One of the other characters in the Loudermilk series goes to see one of his ten estranged children and she very politely tells him off by saying that she’s a better person because she has learned the value of human empathy and caring for others by virtue of his neglect. This is a comedy series, so naturally, the idiot father is very happy to learn that he did a good thing for his daughter and that gives him some absurd closure for his lack of attention. In many ways, even though it was just a gag, the reality is that people like that really don’t think the way that empathetic people think, so it probably was less absurd than it was made to look. I have often said that the biggest beneficiaries of my father’s neglect of me as a son are my three children. As much as I was temporarily mortified by my two divorces, mortified because it made me wonder if the apple had not fallen so far from the tree, I worked hard to always give my children both everything they needed and as much time and attention as I could. I may have been an absentee Dad, but I was a very consistent and ever-present absentee Dad who never missed either an event or a scheduled visitation. I sometimes wonder if my three kids see it that way as well, but that is for them to sort through as they ponder their lives.
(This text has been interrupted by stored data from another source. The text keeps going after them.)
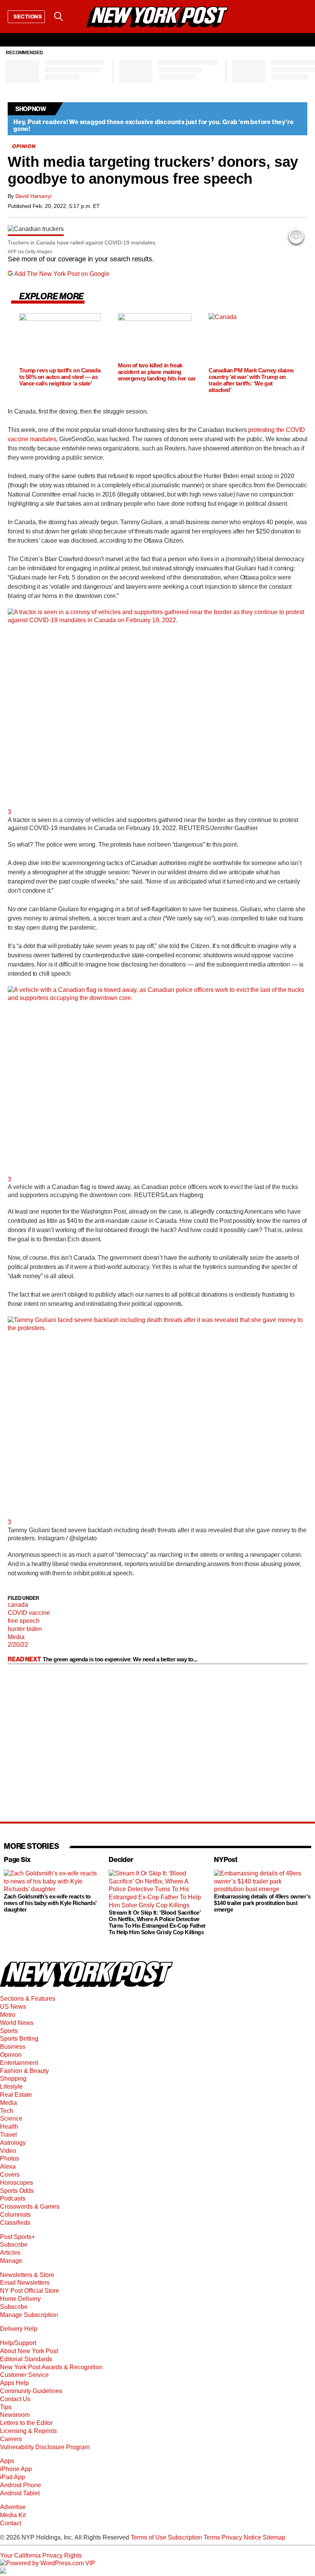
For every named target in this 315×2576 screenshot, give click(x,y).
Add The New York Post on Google (61, 274)
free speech (24, 1621)
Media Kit (13, 2515)
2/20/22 (18, 1644)
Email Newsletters (25, 2282)
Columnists (15, 2214)
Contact (10, 2523)
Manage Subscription (29, 2315)
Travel (8, 2134)
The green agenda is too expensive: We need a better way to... (120, 1659)
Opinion (11, 2054)
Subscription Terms (194, 2537)
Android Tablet (20, 2493)
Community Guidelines (31, 2391)
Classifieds (15, 2222)
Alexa (8, 2166)
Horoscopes (16, 2182)
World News (16, 2023)
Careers (11, 2439)
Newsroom (15, 2415)
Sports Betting (19, 2038)
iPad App (12, 2477)
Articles (10, 2252)
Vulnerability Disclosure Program (45, 2447)
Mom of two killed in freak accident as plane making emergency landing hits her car (157, 372)
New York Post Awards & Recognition (51, 2367)
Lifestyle (11, 2086)
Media (16, 1637)
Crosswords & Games (30, 2206)
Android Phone (20, 2485)
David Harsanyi (33, 196)
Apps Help (14, 2383)
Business (12, 2046)
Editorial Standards (26, 2359)
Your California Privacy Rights (41, 2555)
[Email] (78, 17)
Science (11, 2118)
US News (13, 2006)
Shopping (13, 2078)
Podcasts (12, 2198)
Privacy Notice (241, 2537)
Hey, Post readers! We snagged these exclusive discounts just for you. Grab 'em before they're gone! (153, 125)
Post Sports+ (17, 2237)
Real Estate (16, 2094)
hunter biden (25, 1629)
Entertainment (19, 2062)
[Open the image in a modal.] (296, 236)
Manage (11, 2260)
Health (9, 2126)
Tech (6, 2111)
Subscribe (14, 2244)
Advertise (13, 2507)
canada (18, 1604)
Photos (9, 2158)
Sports (9, 2031)
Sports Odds (17, 2190)
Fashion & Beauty (24, 2071)
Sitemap (274, 2537)
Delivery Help (18, 2328)
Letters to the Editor (26, 2423)
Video (8, 2150)
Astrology (13, 2142)
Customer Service (24, 2375)
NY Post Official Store (29, 2290)
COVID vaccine (29, 1612)
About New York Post (29, 2351)
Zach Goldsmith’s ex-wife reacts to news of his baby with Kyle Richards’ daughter (50, 1903)
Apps (7, 2461)
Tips (6, 2407)
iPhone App (16, 2469)
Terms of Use (148, 2537)
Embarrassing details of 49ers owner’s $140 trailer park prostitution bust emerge (262, 1903)
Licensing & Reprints (28, 2431)
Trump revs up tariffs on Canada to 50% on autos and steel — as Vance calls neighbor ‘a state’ (59, 377)
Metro (7, 2014)
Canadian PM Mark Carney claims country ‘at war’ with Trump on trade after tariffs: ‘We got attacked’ (251, 380)
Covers (10, 2174)
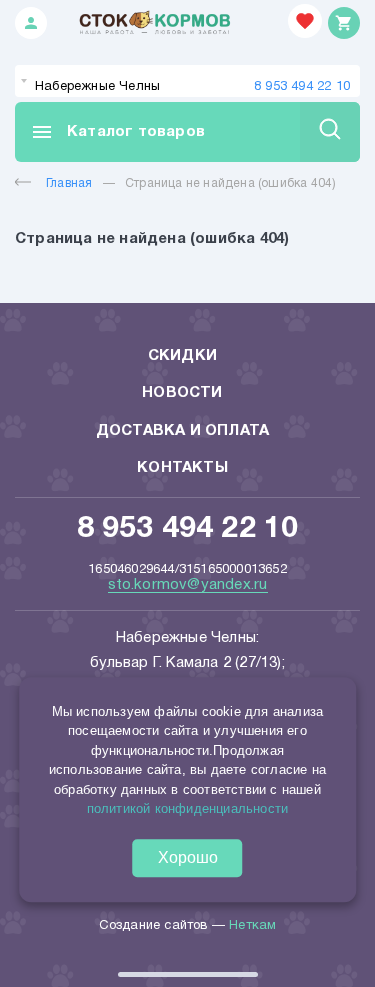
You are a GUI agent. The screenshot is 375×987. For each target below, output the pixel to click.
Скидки (182, 356)
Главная (69, 183)
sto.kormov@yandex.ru (188, 585)
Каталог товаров (117, 132)
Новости (182, 393)
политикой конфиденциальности (188, 808)
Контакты (182, 468)
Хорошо (188, 857)
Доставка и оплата (182, 431)
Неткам (252, 926)
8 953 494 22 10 (302, 87)
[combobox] (187, 81)
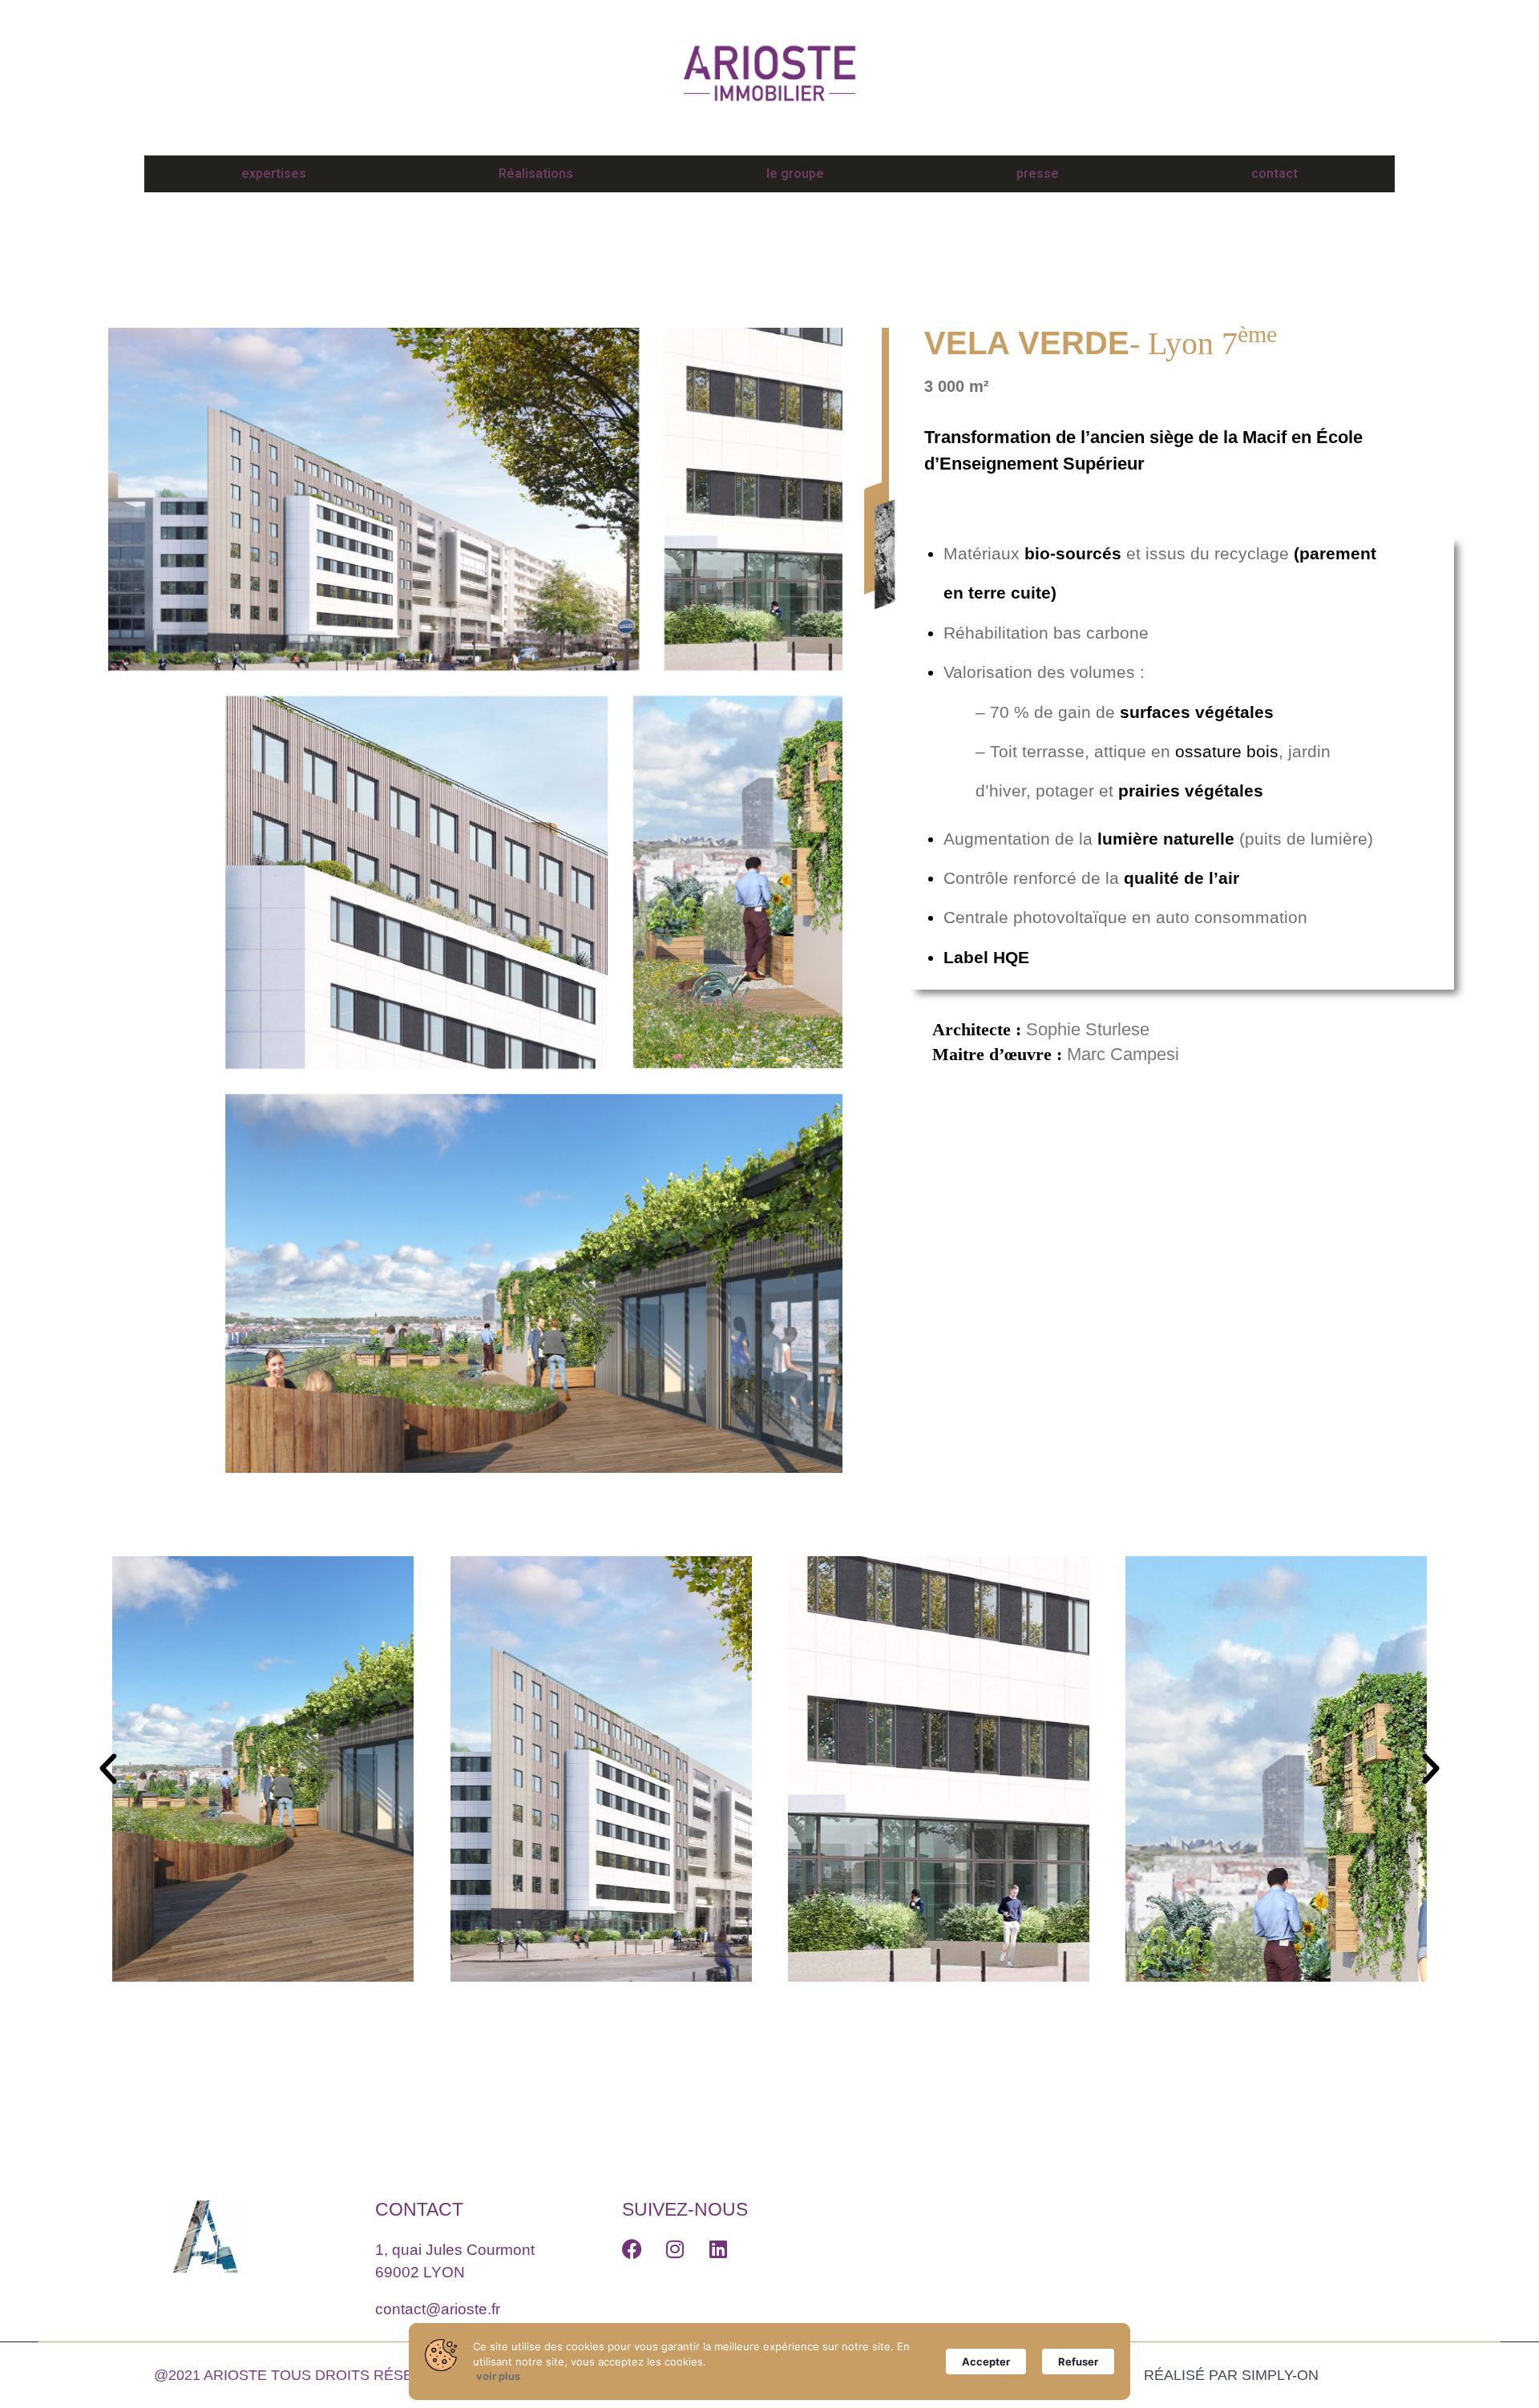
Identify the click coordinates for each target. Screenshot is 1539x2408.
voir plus (498, 2376)
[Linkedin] (718, 2249)
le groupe (795, 173)
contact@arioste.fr (437, 2309)
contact (1274, 173)
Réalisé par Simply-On (1231, 2375)
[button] (108, 1769)
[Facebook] (632, 2249)
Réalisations (536, 173)
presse (1037, 173)
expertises (273, 173)
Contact (419, 2209)
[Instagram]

All that said and done and all my sense that I have had all the cathartic processing anyone would need, I am still a sucker for a good father/son scene in a movie. Perhaps the most impactful one I can recall was in Field of Dreams when Kevin Costner gets the opportunity to have a catch with the younger version of his baseball-playing father. I can recall seeing that movie in Manhattan while I was going through my first divorce and can recall barely being able to get out of the movie theater in my weeping catatonic state. The scene still brings a lump to my throat because baseball was my favorite childhood game, I did actually see one Dodgers game with my father (1963 Dodgers/Giants pennant game with Sandy Koufax on the mound), but I never remember ever having a catch with him.

I’m not sure any of my kids remember playing ball with me either, but they all remember skiing with me, so I guess that will have to do them. They are all good skiers and my daughter, despite being only a so-so enthusiastic skier, has made sure to teach her two daughters how to ski. That makes them the fourth generation of skiers since I learned from my mother, who skied the slopes of Tuckerman’s Ravine back in the old rope tow days of the 1930’s when the sport of downhill skiing began.

So, here I am in my 70th year being reminded of fathers dying at the age of 70. I don’t feel like I’m even close to dying, which I suppose is a good thing, but I have two calls tomorrow with two life settlement companies who may want to buy one of my life insurance policies. That will require me to make sure to tell them every bad thing about my health I can imagine to make them think that my policy is a goldmine that may pay off big for them in the near future. Its a funny thing to have to tell a life insurance salesman all about how you don’t think you will die for many years even though you are buying insurance …just in case. It’s and even funnier thing trying to convince a life settlement underwriter that you could easily get hit by a bus tomorrow and to say it with a degree of earnestness without sounding too morbid. Maybe telling them the “two of a kind” 70-year-old father story would work, but I should probably not bother reminding them that my mother lived to 100, since that might just confuse them.